▶ _What is being asked_:
At the line with "You are a computer-use", start transcribing; stop after the last line of the data below. Keep it exact and leave pictures out.

▶ _Material for this task_:
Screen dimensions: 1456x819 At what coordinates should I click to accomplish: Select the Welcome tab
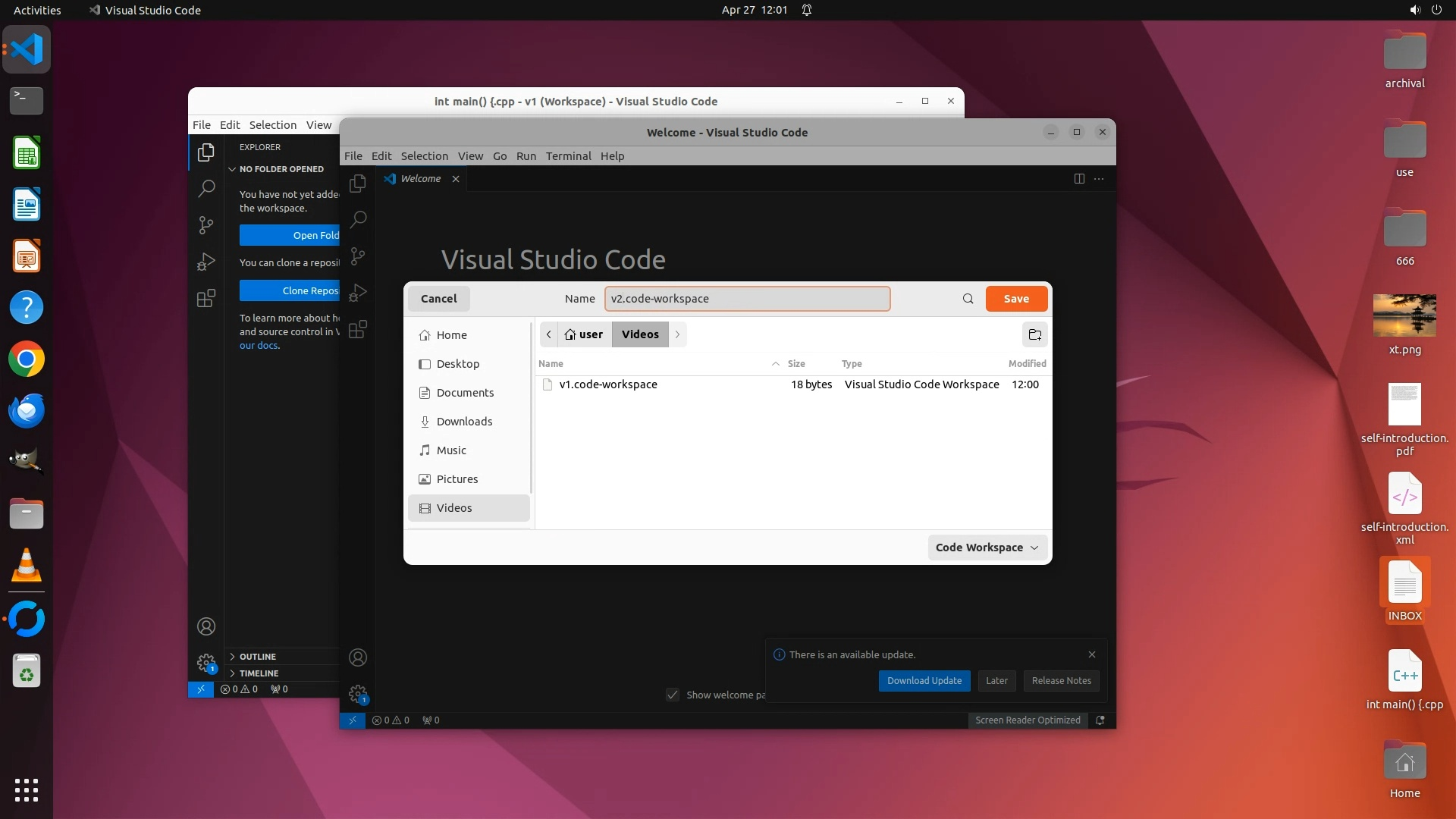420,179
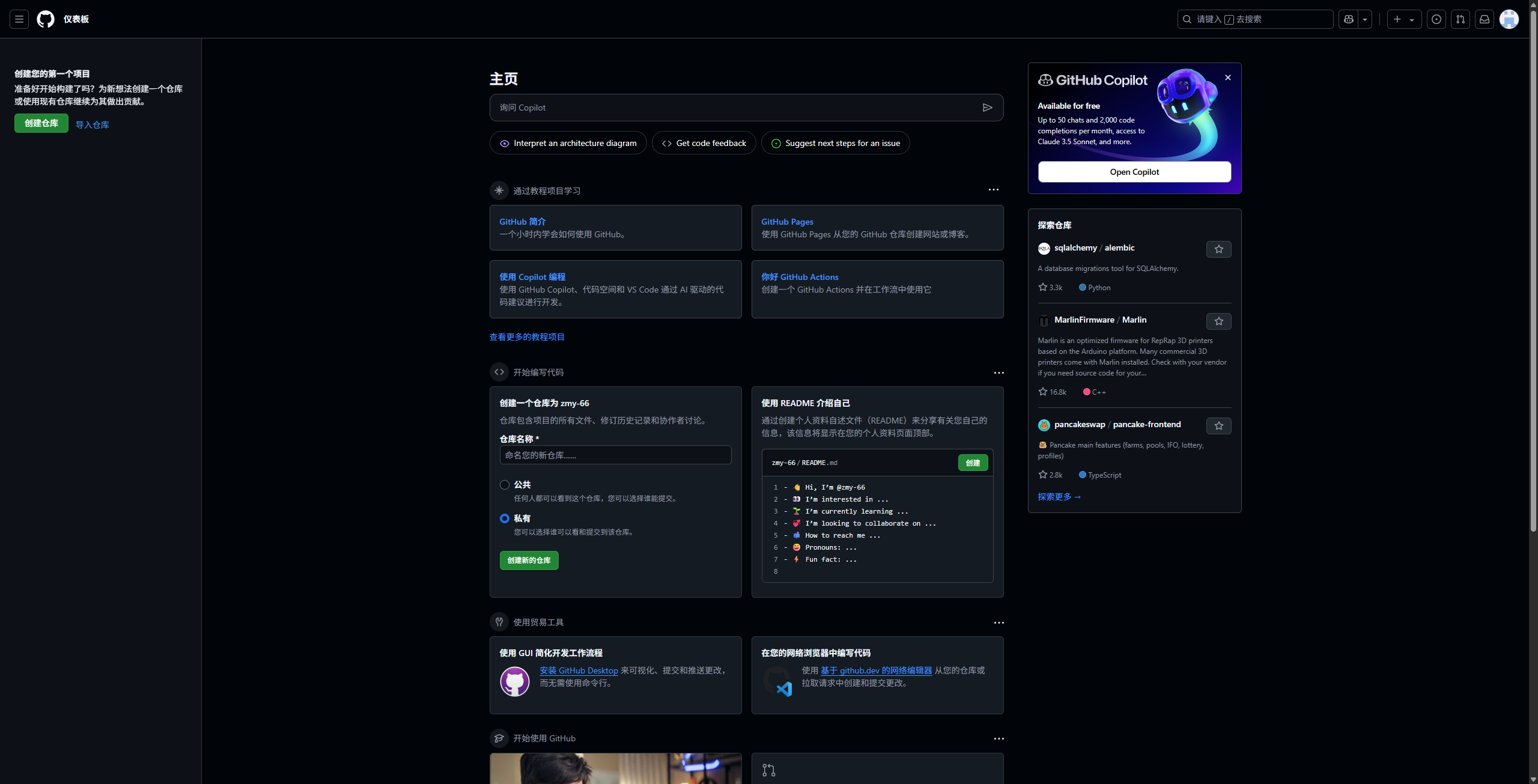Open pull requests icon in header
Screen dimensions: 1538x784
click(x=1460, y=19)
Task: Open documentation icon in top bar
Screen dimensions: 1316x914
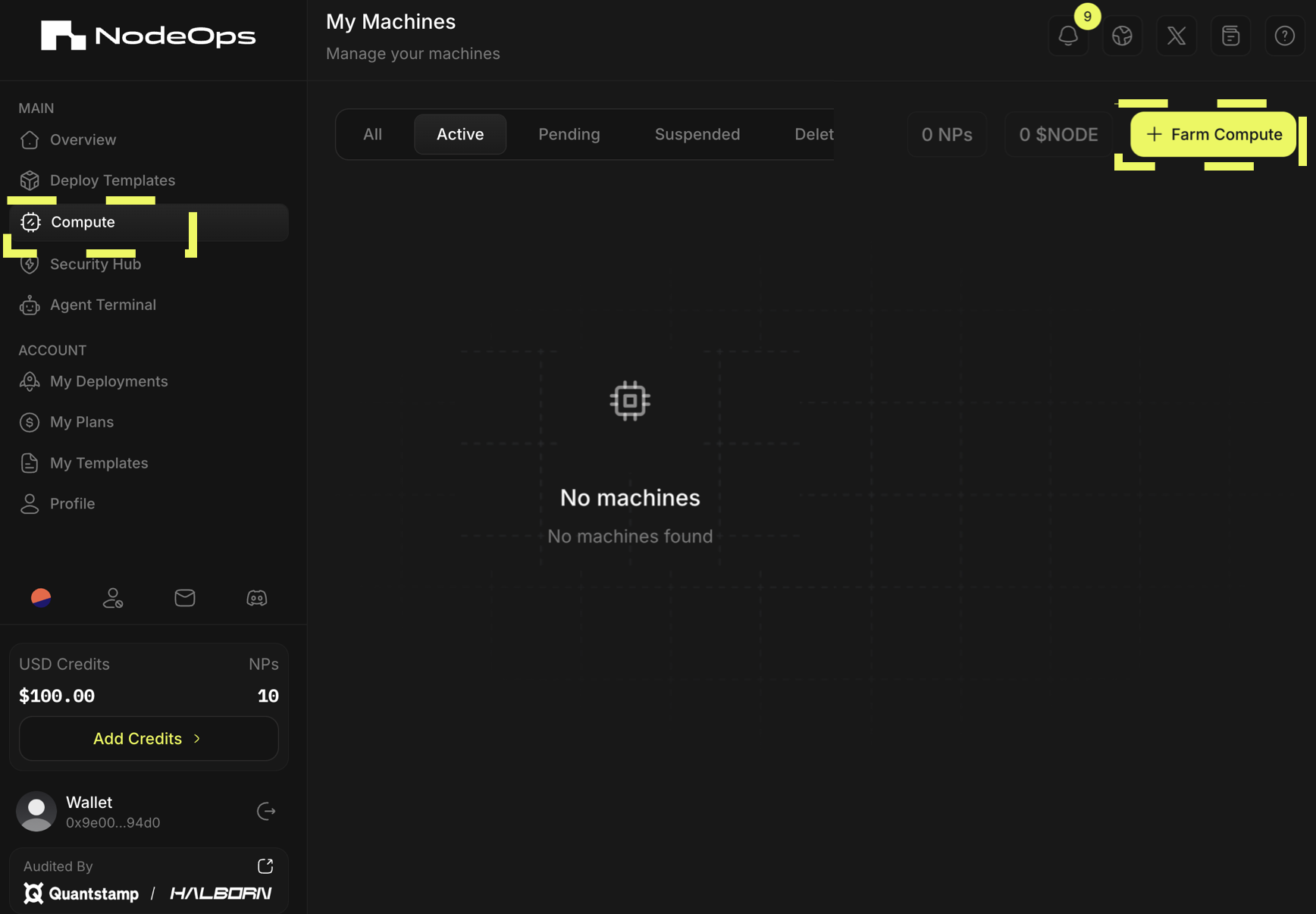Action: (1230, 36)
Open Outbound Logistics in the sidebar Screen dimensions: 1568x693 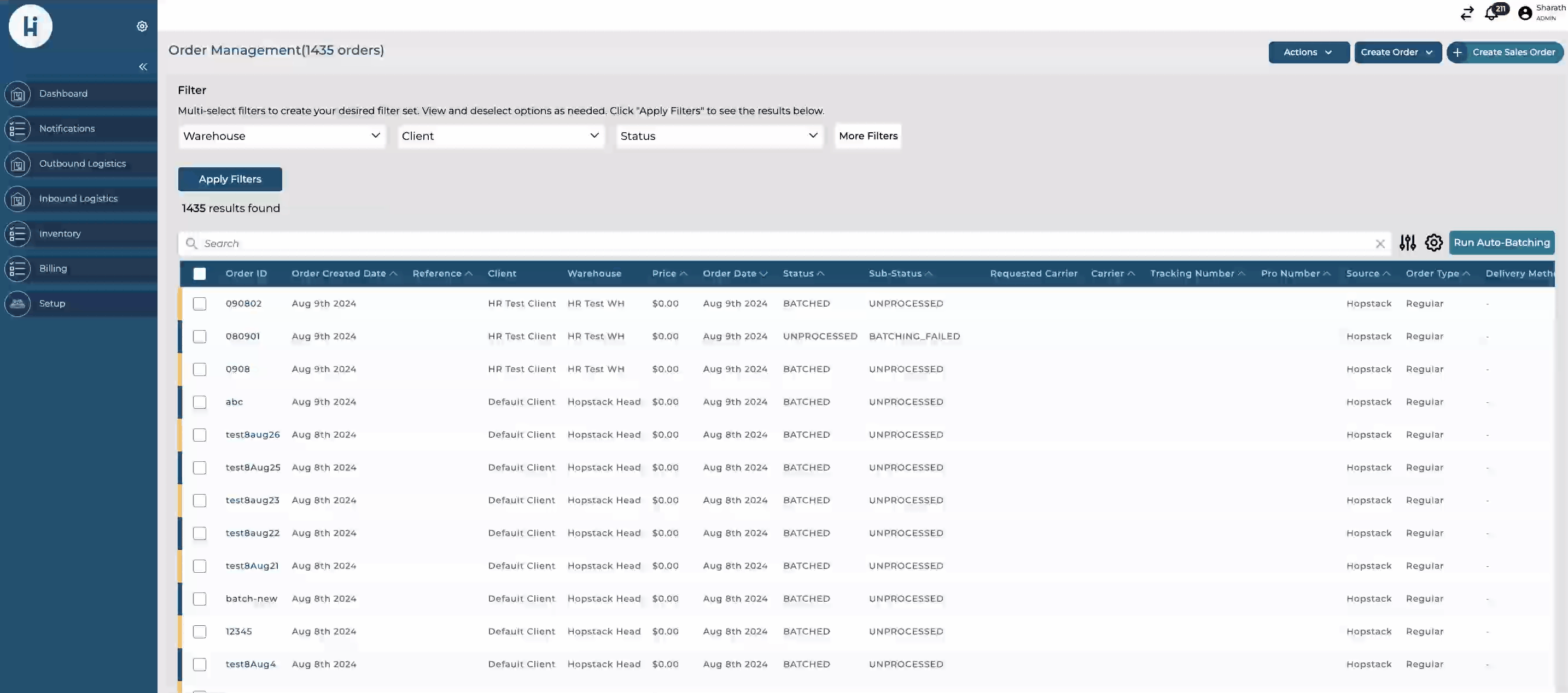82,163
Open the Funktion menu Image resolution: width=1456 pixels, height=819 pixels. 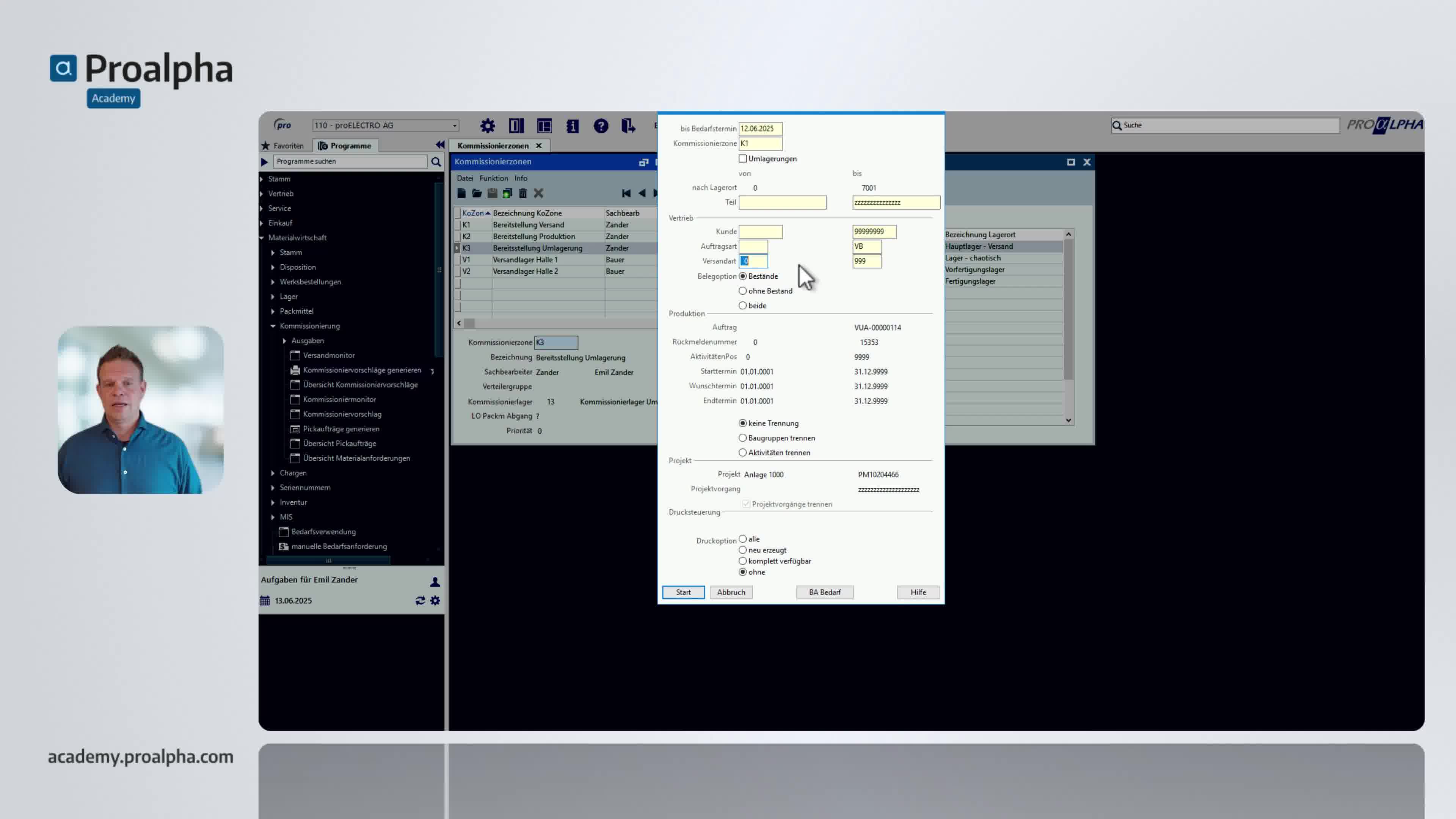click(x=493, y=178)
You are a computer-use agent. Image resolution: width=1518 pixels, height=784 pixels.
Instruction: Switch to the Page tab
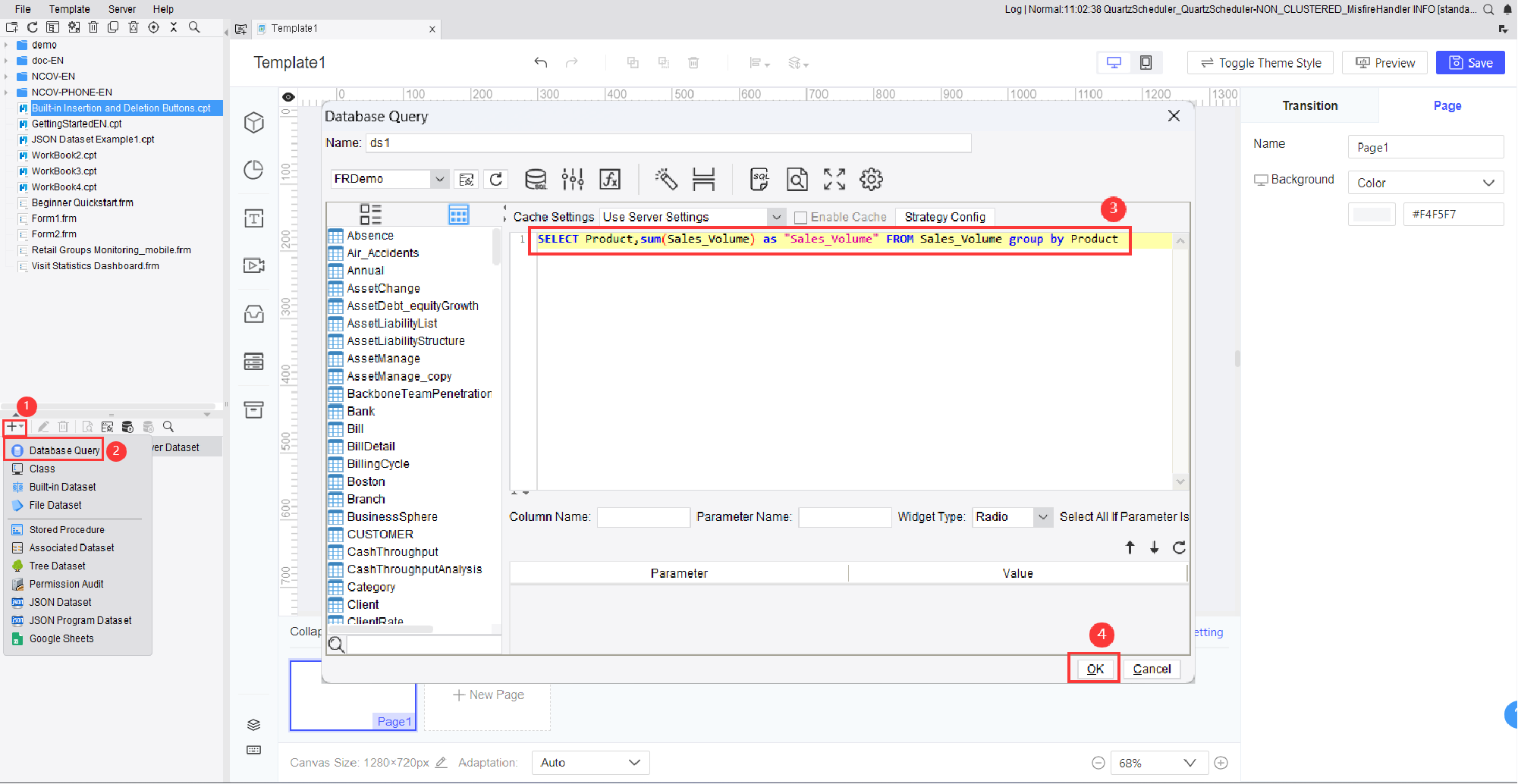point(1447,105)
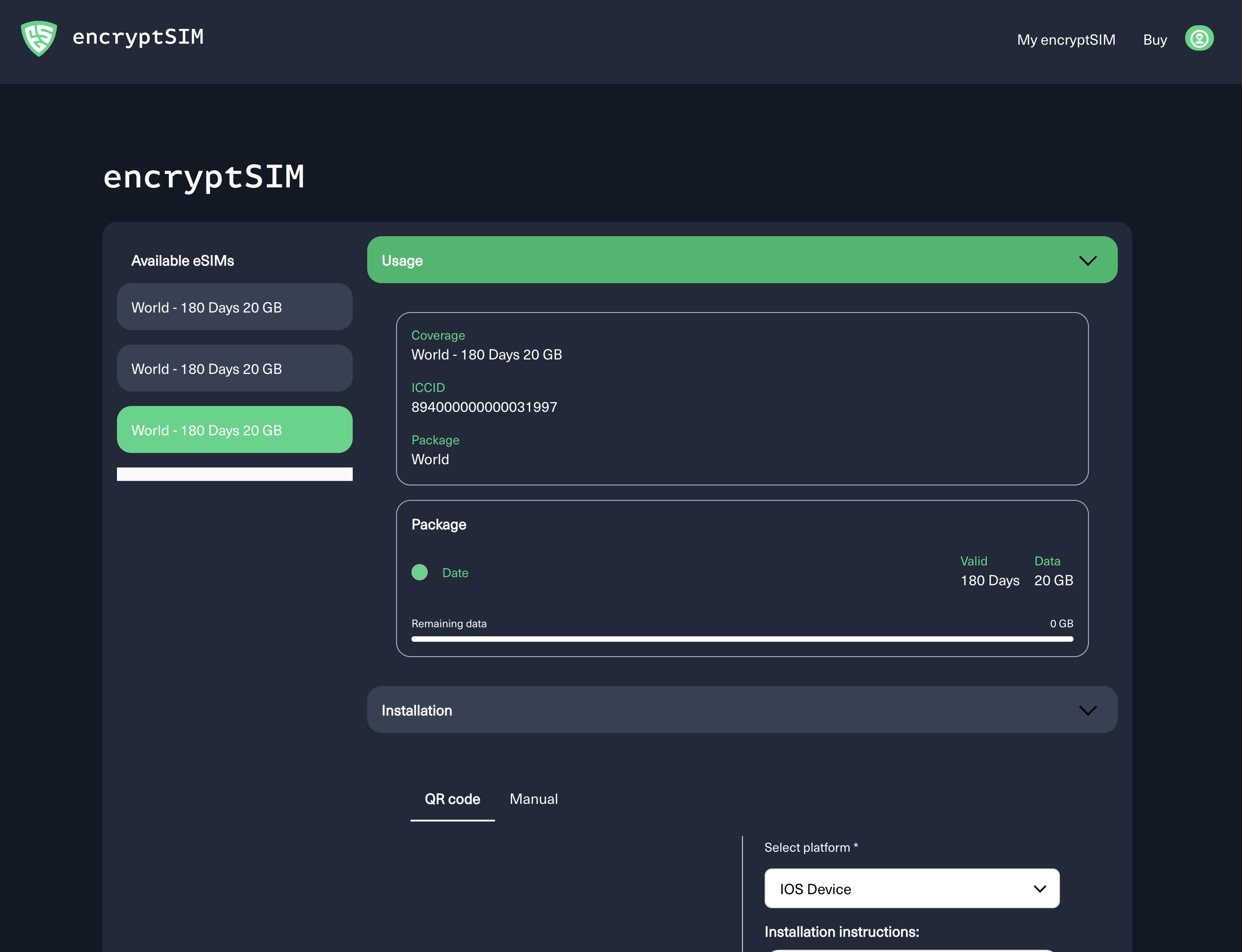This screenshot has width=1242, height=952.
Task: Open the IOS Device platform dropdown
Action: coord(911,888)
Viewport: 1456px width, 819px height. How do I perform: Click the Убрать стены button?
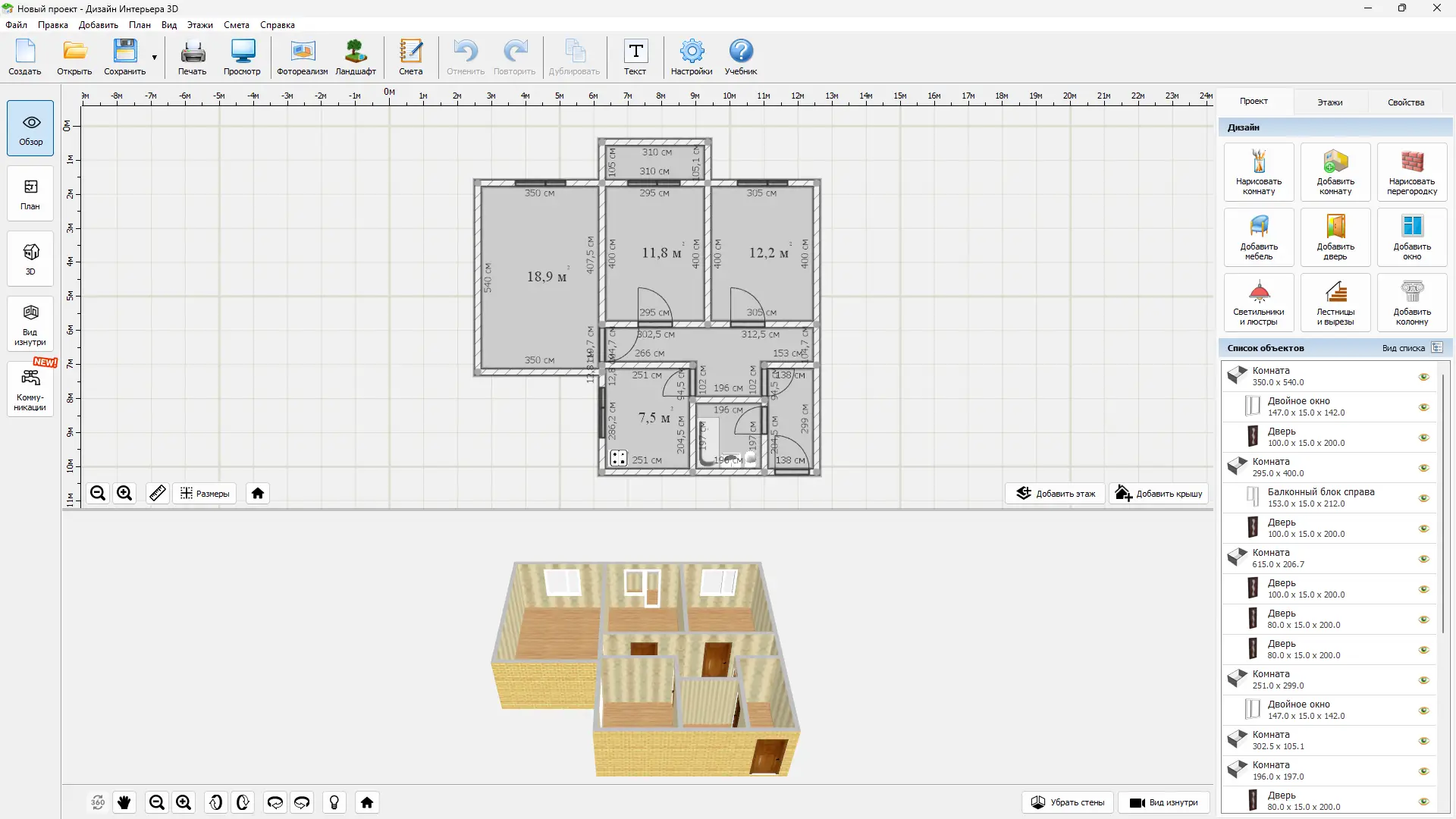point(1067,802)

▶ _Your solution_:
You are a computer-use agent. Image resolution: width=1518 pixels, height=784 pixels.
Instruction: Switch to the Page tab
point(1447,105)
This screenshot has width=1242, height=952.
Task: Open the IOS Device platform dropdown
Action: coord(911,888)
Viewport: 1456px width, 819px height. How do I perform: Click the Убрать стены button?
point(1067,802)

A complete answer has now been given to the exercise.